> What this task involves: Filter the records for "Click" and keep each line that has it.

[Saved entries]
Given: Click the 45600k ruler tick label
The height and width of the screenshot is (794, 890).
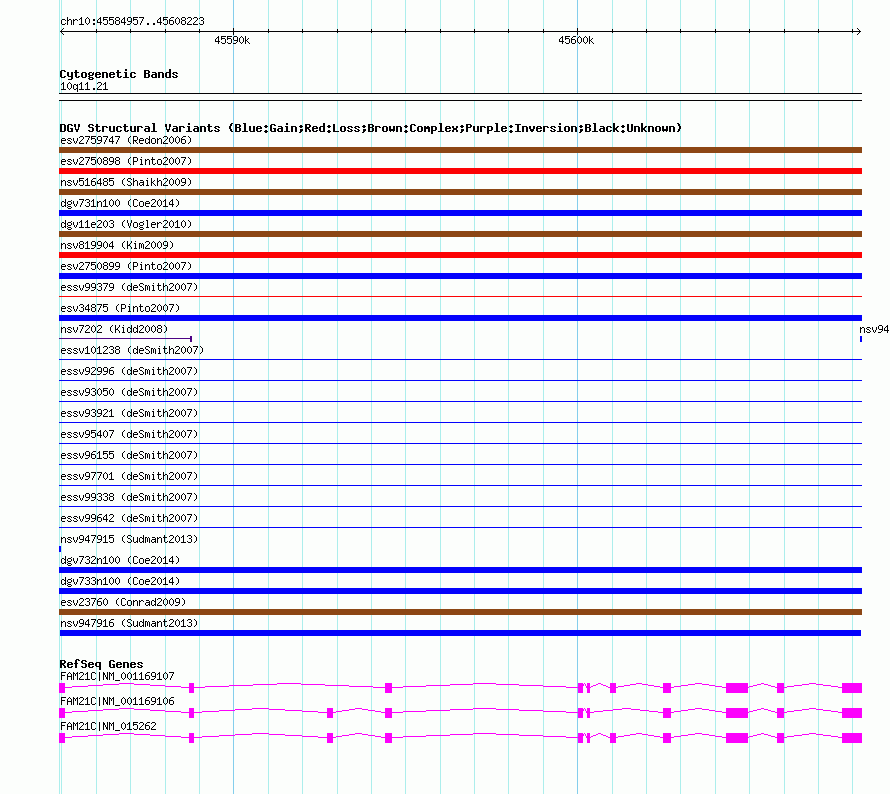Looking at the screenshot, I should coord(576,40).
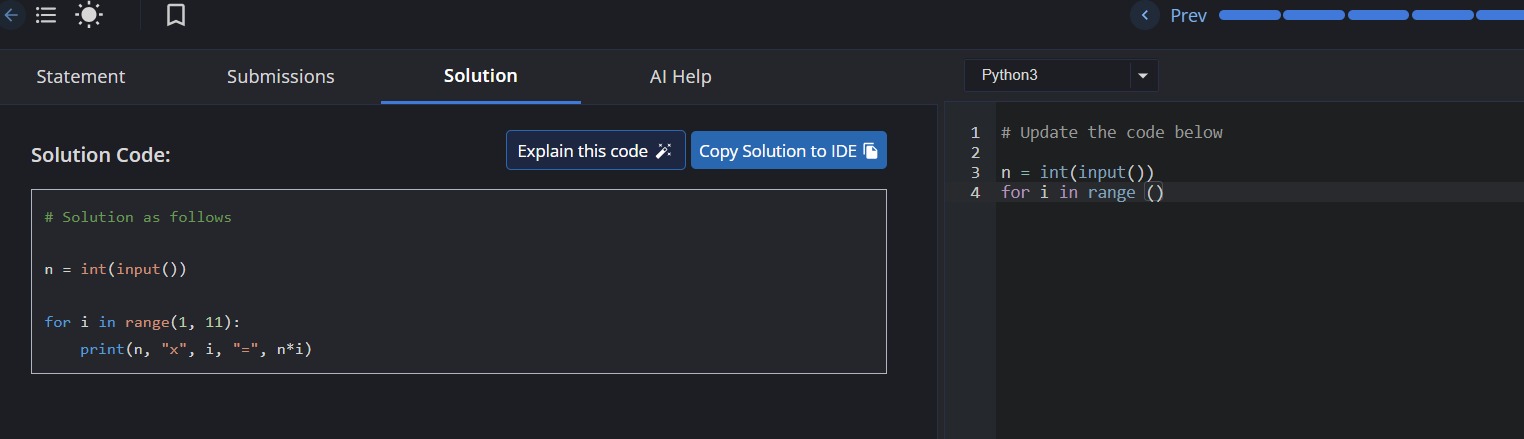Open the Submissions tab

coord(280,76)
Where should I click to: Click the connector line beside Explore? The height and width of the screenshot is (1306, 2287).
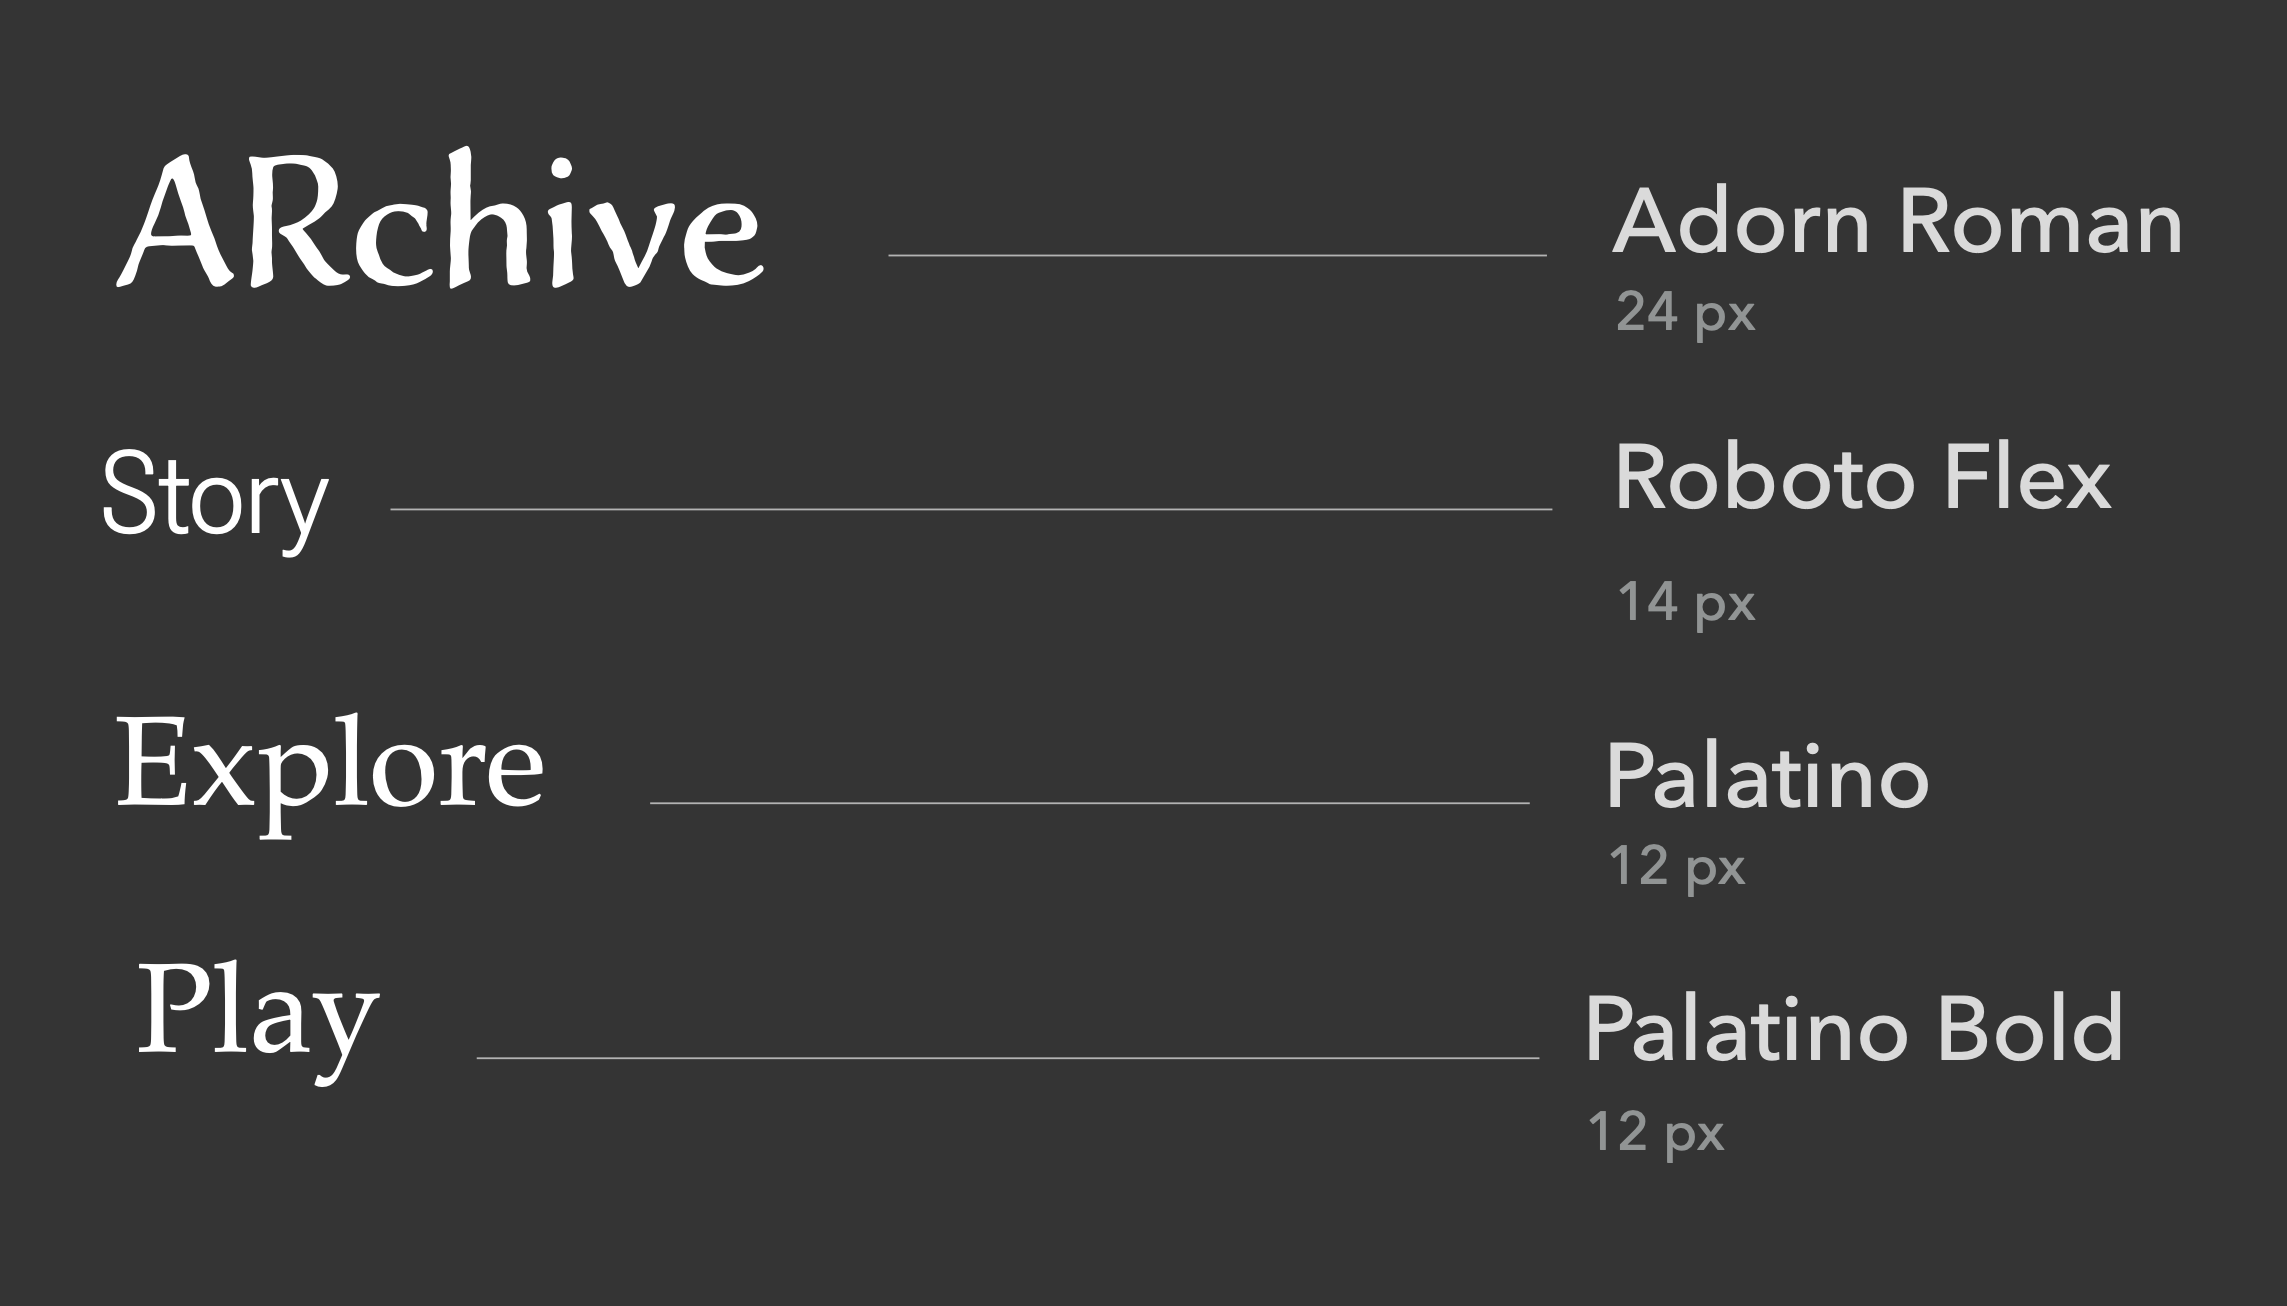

> Output for this task:
Given: Click the 45600k ruler tick label
Where should I click to: Click the connector line beside Explore? The height and width of the screenshot is (1306, 2287).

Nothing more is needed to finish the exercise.